The basic shaders for each of these programs is included in the default location and are named:

_.frag and _.vert

There are several other shaders included and when they are used in ComfyUI they come denoted with a 🧙🏽 wizard icon at the end of their name.

These shader examples can be used to help jump-start custom shader work.

VERTEX SHADER

#version 330 core

precision highp float;

void main()
{
    vec2 verts[3] = vec2[](vec2(-1, -1), vec2(3, -1), vec2(-1, 3));
    gl_Position = vec4(verts[gl_VertexID], 0, 1);
}

The default vertex shader is simply a quad with the UV mapped from 0..1.

FRAGMENT SHADER

#version 440

precision highp float;

// system globals
uniform vec3    iResolution;
uniform float   iTime;
uniform float   iFrameRate;
uniform int     iFrame;

// old deprecated functions
#define texture2D texture

// useful constants
#define M_EPSILON 1.0e-10
#define M_PI 3.1415926535897932384626433832795
#define M_TAU (2.0 * M_PI)

All shaders will have a header file, with pre-set variables for shader program usage, injected at the top. These are "mostly" mirrored from Shadertoy variables, with a few changes:

NAME TYPE USAGE
iResolution vec3 Dimensions of the GL canvas
iTime float current time in shader's lifetime
iFrameRate float the desired FPS
iFrame int the current frame based on the iTime and iFrameRate

There are also a few functions defined to keep compatibility for an easier 1:1 transition:

SHORTHAND GLSL FUNCTION
texture texture2D

ENTRY POINT

The fragment shader's entry point is defined as:

void mainImage(out vec4 fragColor, vec2 fragCoord)

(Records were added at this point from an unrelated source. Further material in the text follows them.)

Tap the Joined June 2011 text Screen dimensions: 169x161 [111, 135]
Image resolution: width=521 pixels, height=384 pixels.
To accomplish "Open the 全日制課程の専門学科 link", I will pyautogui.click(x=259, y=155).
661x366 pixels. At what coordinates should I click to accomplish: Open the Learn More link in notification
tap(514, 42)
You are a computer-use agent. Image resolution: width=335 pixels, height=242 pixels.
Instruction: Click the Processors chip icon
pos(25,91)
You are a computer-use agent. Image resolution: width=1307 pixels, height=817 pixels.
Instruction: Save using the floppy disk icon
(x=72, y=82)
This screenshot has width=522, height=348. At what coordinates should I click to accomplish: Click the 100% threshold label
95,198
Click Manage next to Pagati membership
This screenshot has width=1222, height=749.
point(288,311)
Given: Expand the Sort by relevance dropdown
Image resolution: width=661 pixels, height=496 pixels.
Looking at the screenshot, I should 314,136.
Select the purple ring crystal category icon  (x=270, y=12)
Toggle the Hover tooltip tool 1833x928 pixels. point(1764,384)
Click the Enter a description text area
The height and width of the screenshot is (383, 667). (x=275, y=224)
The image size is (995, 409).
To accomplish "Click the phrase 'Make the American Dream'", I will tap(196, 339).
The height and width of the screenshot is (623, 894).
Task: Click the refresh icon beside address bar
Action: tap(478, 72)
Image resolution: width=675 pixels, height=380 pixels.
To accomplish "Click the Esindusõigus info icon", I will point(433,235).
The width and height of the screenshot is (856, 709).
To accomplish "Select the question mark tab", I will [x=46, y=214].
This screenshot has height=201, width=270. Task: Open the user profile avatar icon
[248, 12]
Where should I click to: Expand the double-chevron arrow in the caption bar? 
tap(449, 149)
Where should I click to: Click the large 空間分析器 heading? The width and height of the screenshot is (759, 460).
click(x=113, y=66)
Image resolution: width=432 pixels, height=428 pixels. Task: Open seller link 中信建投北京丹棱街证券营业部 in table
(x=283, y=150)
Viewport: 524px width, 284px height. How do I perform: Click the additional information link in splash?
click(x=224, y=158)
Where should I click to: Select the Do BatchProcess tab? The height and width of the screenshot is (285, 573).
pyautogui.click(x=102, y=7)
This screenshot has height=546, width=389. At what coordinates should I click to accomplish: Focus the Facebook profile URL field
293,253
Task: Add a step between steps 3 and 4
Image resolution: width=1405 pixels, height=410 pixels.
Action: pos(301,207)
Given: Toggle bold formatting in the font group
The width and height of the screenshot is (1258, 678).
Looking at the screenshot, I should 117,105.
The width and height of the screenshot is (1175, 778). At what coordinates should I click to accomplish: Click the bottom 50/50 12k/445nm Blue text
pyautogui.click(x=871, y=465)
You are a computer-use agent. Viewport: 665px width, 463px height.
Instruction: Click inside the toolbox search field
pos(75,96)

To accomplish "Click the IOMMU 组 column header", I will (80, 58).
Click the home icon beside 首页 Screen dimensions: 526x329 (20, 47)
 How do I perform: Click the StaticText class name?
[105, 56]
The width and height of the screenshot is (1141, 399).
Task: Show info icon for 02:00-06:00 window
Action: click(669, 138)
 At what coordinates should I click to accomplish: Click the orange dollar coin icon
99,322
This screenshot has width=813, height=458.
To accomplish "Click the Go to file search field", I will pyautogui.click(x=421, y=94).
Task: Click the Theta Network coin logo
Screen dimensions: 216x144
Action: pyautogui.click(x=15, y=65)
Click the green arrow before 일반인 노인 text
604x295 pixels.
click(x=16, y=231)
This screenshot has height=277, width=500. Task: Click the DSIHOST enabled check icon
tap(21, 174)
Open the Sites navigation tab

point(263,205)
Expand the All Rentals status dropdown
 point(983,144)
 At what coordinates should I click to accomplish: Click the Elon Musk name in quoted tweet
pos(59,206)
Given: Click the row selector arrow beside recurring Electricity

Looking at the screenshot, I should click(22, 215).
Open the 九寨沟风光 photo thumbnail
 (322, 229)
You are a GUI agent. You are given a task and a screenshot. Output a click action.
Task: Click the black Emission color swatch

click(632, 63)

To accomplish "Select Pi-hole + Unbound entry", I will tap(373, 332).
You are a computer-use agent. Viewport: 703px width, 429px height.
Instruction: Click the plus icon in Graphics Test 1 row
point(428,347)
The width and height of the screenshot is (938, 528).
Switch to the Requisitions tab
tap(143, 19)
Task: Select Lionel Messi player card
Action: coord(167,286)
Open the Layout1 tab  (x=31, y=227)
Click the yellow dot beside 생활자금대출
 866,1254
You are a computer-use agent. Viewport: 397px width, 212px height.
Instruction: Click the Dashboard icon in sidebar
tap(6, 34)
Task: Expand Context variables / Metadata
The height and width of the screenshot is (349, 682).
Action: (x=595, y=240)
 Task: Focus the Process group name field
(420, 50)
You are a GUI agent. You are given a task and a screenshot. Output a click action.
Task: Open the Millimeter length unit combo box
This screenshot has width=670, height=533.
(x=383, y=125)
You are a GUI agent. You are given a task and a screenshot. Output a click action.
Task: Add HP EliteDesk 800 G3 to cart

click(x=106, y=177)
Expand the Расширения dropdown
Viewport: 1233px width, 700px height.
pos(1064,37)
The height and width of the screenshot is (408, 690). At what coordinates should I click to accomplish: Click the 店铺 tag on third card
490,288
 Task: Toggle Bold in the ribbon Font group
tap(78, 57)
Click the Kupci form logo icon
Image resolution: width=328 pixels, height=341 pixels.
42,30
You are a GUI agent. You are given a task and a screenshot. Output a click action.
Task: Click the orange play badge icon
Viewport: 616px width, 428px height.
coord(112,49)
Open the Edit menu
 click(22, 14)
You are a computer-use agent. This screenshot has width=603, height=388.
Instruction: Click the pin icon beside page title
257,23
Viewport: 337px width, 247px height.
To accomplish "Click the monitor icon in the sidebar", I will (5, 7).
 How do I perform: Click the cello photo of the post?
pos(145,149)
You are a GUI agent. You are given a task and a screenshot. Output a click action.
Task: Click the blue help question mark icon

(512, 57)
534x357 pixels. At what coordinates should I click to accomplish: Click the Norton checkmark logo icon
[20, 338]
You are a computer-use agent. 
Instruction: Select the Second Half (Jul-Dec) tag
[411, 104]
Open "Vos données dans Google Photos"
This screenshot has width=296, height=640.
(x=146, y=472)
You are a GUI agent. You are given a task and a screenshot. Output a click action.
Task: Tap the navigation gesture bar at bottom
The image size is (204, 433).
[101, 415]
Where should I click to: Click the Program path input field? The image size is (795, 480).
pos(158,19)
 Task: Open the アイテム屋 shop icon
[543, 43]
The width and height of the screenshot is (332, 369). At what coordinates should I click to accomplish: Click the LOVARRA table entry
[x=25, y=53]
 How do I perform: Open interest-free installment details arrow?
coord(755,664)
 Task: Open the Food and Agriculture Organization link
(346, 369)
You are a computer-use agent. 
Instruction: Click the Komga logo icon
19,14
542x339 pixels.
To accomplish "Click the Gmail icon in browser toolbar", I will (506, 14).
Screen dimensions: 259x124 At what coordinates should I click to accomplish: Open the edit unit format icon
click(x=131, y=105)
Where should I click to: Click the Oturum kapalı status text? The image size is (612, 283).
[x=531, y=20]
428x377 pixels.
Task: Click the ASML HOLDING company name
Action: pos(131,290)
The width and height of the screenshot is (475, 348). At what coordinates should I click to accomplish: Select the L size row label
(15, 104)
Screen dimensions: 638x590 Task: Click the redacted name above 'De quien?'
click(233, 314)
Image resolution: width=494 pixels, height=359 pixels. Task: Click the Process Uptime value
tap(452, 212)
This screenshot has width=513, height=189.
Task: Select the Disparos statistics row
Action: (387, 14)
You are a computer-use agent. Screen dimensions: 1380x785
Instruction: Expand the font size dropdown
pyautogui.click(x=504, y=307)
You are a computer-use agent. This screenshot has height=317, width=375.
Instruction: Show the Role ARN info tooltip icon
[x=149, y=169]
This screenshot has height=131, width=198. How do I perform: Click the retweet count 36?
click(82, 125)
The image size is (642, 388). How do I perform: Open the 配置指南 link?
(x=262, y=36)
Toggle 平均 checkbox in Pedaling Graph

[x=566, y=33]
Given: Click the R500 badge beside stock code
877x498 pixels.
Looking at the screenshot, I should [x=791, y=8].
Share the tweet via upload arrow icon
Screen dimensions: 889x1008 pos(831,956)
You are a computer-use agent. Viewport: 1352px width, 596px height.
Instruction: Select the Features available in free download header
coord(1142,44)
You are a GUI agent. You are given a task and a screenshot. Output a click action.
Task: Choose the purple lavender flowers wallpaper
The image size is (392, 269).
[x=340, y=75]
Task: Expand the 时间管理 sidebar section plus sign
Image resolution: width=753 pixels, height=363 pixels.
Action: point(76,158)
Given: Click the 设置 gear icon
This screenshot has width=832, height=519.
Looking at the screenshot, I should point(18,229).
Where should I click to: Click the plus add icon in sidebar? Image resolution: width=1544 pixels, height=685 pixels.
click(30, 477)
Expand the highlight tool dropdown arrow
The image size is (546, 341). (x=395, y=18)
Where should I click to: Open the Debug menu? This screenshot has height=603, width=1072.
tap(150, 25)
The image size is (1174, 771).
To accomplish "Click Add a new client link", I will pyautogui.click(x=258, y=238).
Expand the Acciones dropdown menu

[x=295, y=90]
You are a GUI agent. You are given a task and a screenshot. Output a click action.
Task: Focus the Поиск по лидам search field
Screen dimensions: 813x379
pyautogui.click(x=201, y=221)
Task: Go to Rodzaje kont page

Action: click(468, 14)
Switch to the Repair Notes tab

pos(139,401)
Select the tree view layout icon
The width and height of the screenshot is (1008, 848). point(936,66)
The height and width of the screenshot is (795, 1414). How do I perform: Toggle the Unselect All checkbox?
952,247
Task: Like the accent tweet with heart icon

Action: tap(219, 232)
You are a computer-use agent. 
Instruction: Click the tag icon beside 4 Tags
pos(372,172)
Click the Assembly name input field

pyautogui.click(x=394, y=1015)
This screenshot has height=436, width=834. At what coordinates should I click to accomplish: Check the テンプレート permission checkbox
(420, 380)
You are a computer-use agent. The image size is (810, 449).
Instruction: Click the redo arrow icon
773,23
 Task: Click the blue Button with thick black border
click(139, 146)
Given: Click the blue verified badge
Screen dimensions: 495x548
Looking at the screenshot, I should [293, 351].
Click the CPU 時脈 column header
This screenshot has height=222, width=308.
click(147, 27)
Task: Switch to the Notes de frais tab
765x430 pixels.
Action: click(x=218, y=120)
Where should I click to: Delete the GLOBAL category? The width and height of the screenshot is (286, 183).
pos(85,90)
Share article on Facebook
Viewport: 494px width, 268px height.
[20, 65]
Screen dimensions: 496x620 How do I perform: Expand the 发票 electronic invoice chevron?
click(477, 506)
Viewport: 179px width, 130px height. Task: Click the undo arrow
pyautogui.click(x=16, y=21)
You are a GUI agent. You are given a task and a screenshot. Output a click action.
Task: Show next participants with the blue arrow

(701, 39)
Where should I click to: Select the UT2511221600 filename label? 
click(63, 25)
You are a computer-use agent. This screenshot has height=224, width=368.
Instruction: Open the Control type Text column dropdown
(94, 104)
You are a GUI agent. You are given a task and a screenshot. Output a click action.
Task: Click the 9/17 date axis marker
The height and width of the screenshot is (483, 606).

such that setting fragColor will output the final RGBA value for the pixel.

SHADER META

Shaders are 100% fully GLSL compatible; however, there can be additional information (meta data) added to the shaders via comments. This expands the usefulness of the shaders since they can be pre-parsed and turned into nodes made at runtime (Dynamic Nodes).

// name: GRAYSCALE
// desc: Convert input to grayscale
// category: COLOR

The meta data breakdown of this shader header:

KEY USAGE EXPLANATION
name GRAYSCALE title of the node with an added 🧙🏽 for internal and 🧙🏽‍♀️ for custom nodes
desc Convert input to grayscale text that shows up for preview nodes and the Jovimetrix help panel
category COLOR ComfyUI menu placement. Added to the end of JOVIMETRIX 🔺🟩🔵/GLSL

UNIFORM fields also have metadata about usage(clipping for number fields) and their tooltips:

// default grayscale using NTSC conversion weights
uniform sampler2D image; | MASK, RGB or RGBA
uniform vec3 convert; // 0.299, 0.587, 0.114; 0; 1; 0.01 | Scalar for each channel

<default value> ; <minimum> ; <maximum>; <step> | <tooltip>

For the convert uniform this means a vector3 field with a default value of <0.299, 0.587, 0.114> clipped in the range 0..1 with a 0.01 step when the user interacts with the mouse and the tooltip will read: Scalar for each channel

If you need to omit fields, like a minimum, just place the token separator (;) by itself, for example:

uniform float num; // 0.5; ; 10

This would clip the upper-bound to 10 and allow the number to go to -system maximum.